On the other side of town, farmers can barely make ends meet. According to one 2015 report on the social pressures of agriculture, "as many as 75 percent of Australian farm businesses do not generate sufficient returns to meet both personal needs and business growth." Many of these do not have the capital to automate production, or work in industries that require the use of vast amounts of labour. Certain harvest crops, especially those with fragile fruit like mangoes, require lots of labour at least once a year. This means lots of the value that maller farmers “create” is added by labour power. They can restrict costs, and be “input conservative”, by reducing the amount they pay their workers. This allows them to reap a larger amount of surplus value from their labourers and get a larger profit at market. Australia is a high-wage, imperialist economy. It competes internationally because it is able to automate and produce at a high level, while relying on a significant value-addition by whatever labour is used in its production process. Within its domestic economy, however, there are huge contradictions. Small farmers can’t compete with the large, automated farms without restricting wages. The depression of wages in the horticultural sector doesn’t match general Australian market conditions.

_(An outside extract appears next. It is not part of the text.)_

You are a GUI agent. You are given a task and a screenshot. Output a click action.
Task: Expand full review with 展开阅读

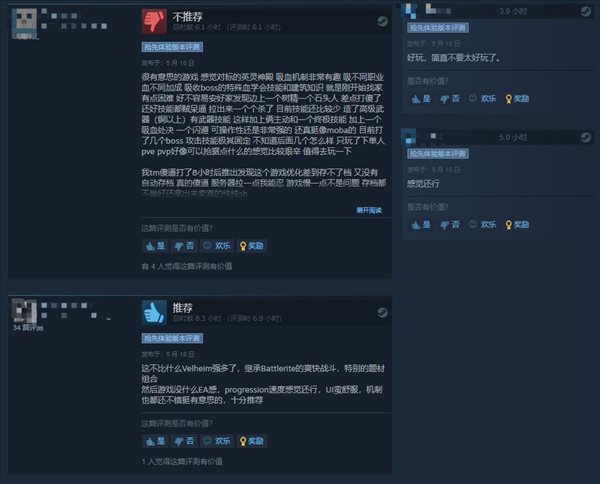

Wages in other sectors generally keep pace with inflation, even if they do not grow in real terms. For agricultural workers, stagnating wages mean that they can barely support themselves. While Littleproud, Rogers et al would want us to place the blame with “lazy” Australian workers, the truth is that the problem comes from internal problems of capitalist agricultural production. They cannot keep apace of wage growth in Australia, and accordingly must use hyper-exploitable labour. So, they either coerce backpackers into working for minimum pay, “conscript” urban Australian workers or source labour from economies that pay lower wages to their workers. Australia can exploit the global asymmetries in labour costs by bringing over workers whose cost of living is much lower and thus have a lower wage threshold. The differences in relative prosperity across the world often allows capitalists to find such a “geographic fix” for domestic problems. So, the capitalists have urged the importation of exploitable labour rather than raising the wages to a level which would incentivise Australians to take the jobs. We must defend the rights of the incoming workers and seek to get them the protections available to all Australian workers. We must also, however, point out that this crisis is the outcome of internal contradictions on the behalf of the capitalists who organise agricultural production.